# Provided records
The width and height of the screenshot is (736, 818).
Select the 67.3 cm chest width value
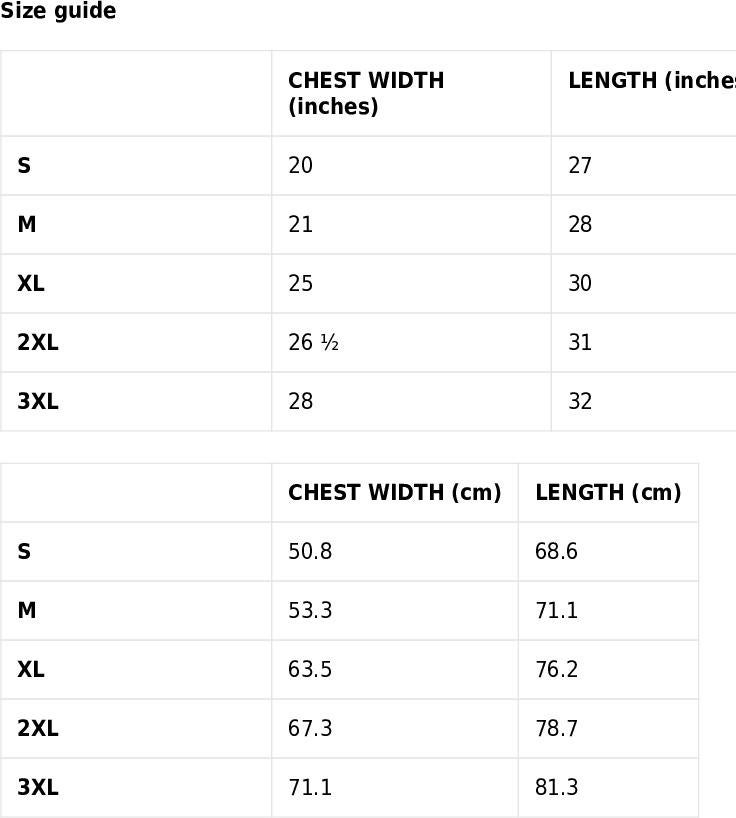[310, 728]
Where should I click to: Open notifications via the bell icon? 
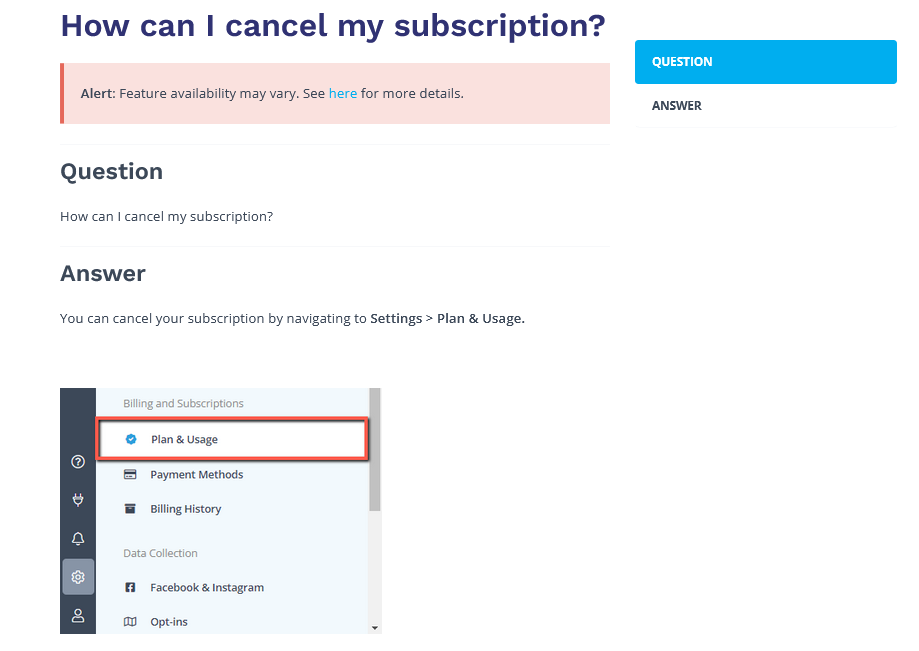click(78, 539)
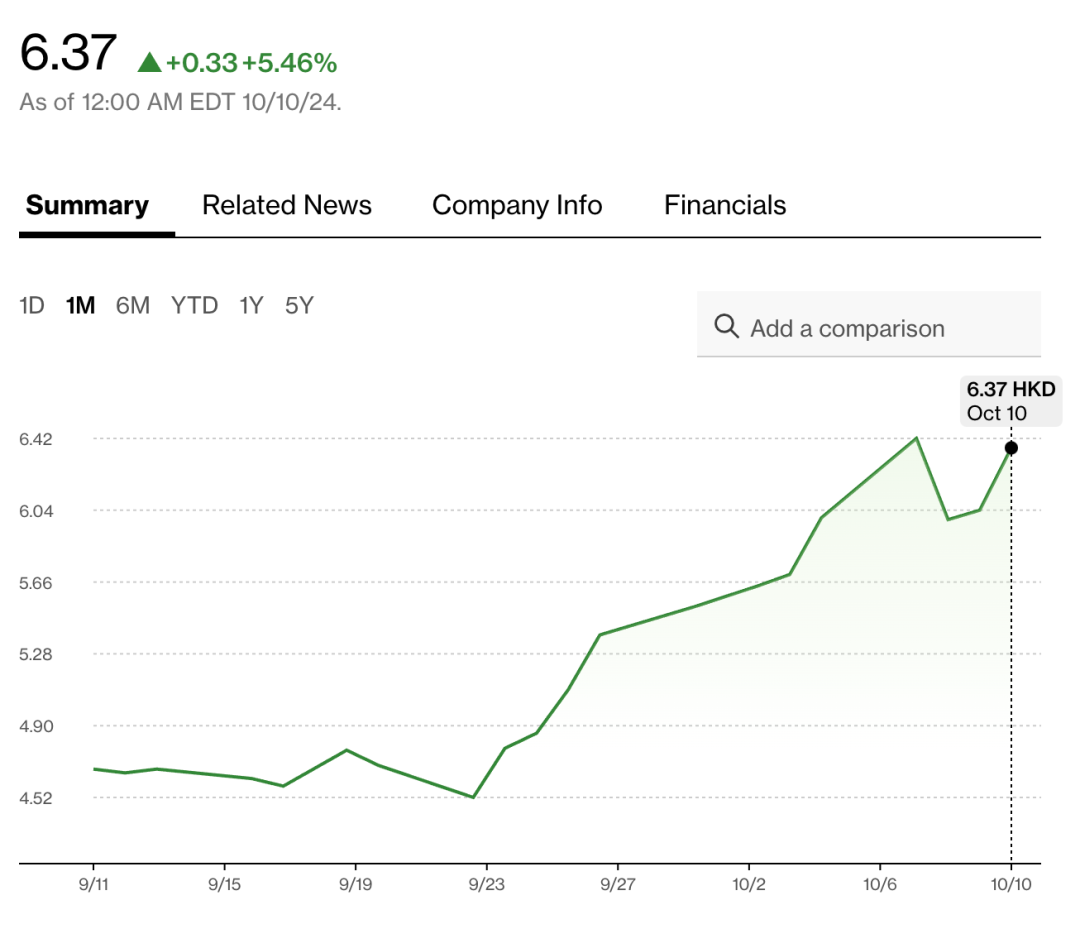The width and height of the screenshot is (1080, 948).
Task: Select the 1Y chart range
Action: [x=251, y=306]
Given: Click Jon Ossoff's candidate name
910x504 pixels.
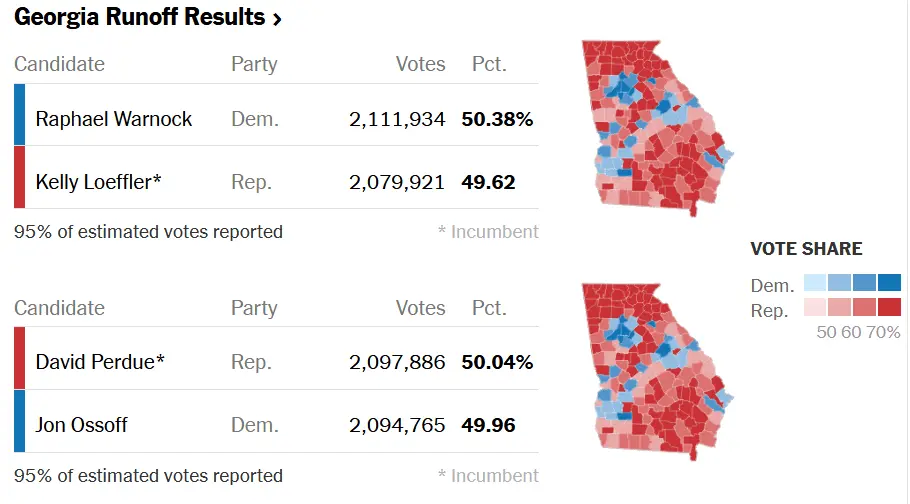Looking at the screenshot, I should click(x=82, y=425).
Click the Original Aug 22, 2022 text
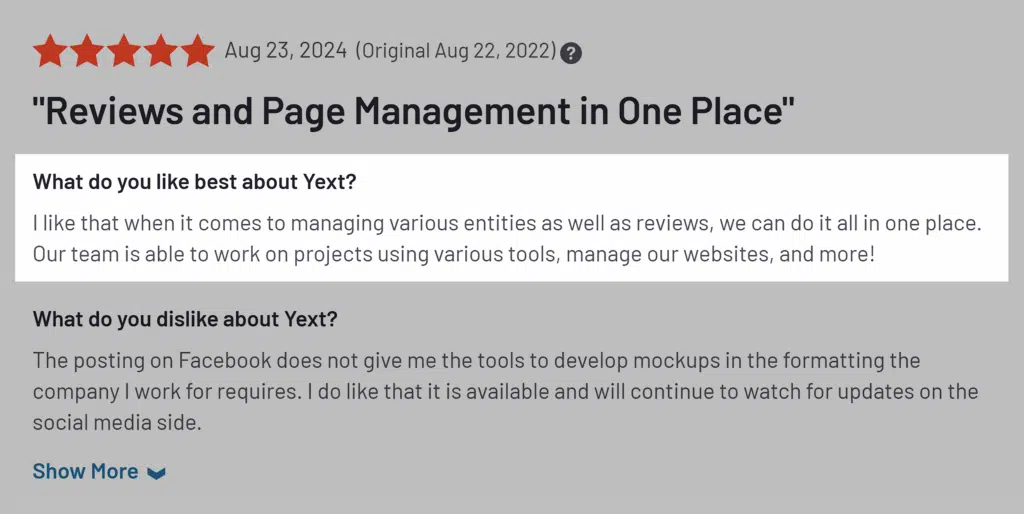This screenshot has height=514, width=1024. tap(456, 51)
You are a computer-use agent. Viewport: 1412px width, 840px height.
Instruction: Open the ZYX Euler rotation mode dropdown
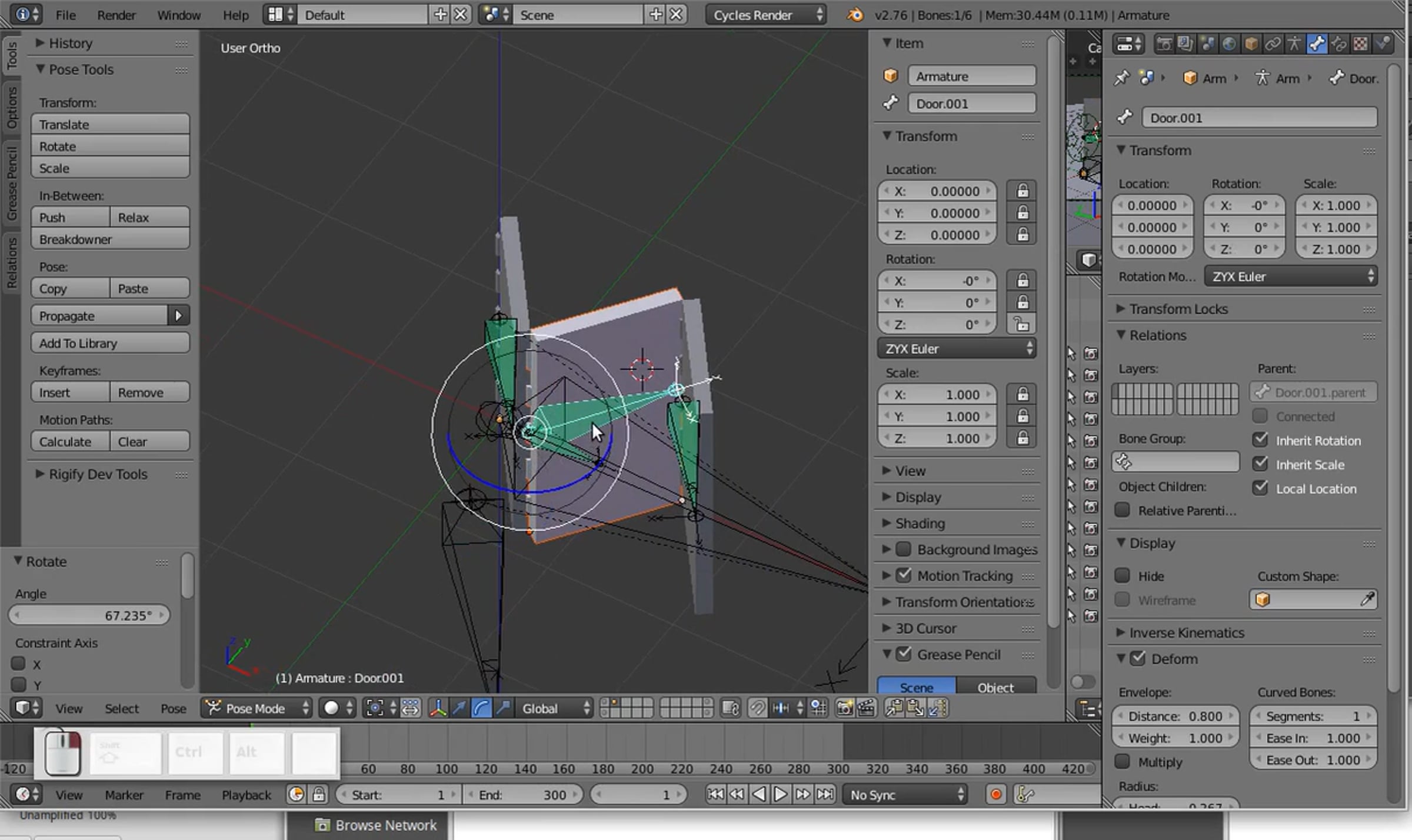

# Directive
Change every instance of "dropdown" to "menu" in the entries above, leaving everything else unchanged. Reproduce the entries without the pictures.

# Exercise output
The width and height of the screenshot is (736, 818).
Select the 67.3 cm chest width value
[310, 728]
Where should I click to: Open notifications via the bell icon? 
click(78, 539)
The width and height of the screenshot is (1080, 948).
Task: Select the 1Y chart range
Action: [x=251, y=306]
Given: Click Jon Ossoff's candidate name
910x504 pixels.
Looking at the screenshot, I should click(x=82, y=425).
Click the Original Aug 22, 2022 text
This screenshot has height=514, width=1024. tap(456, 51)
You are a computer-use agent. Viewport: 1412px width, 840px height.
Instruction: Open the ZYX Euler rotation mode menu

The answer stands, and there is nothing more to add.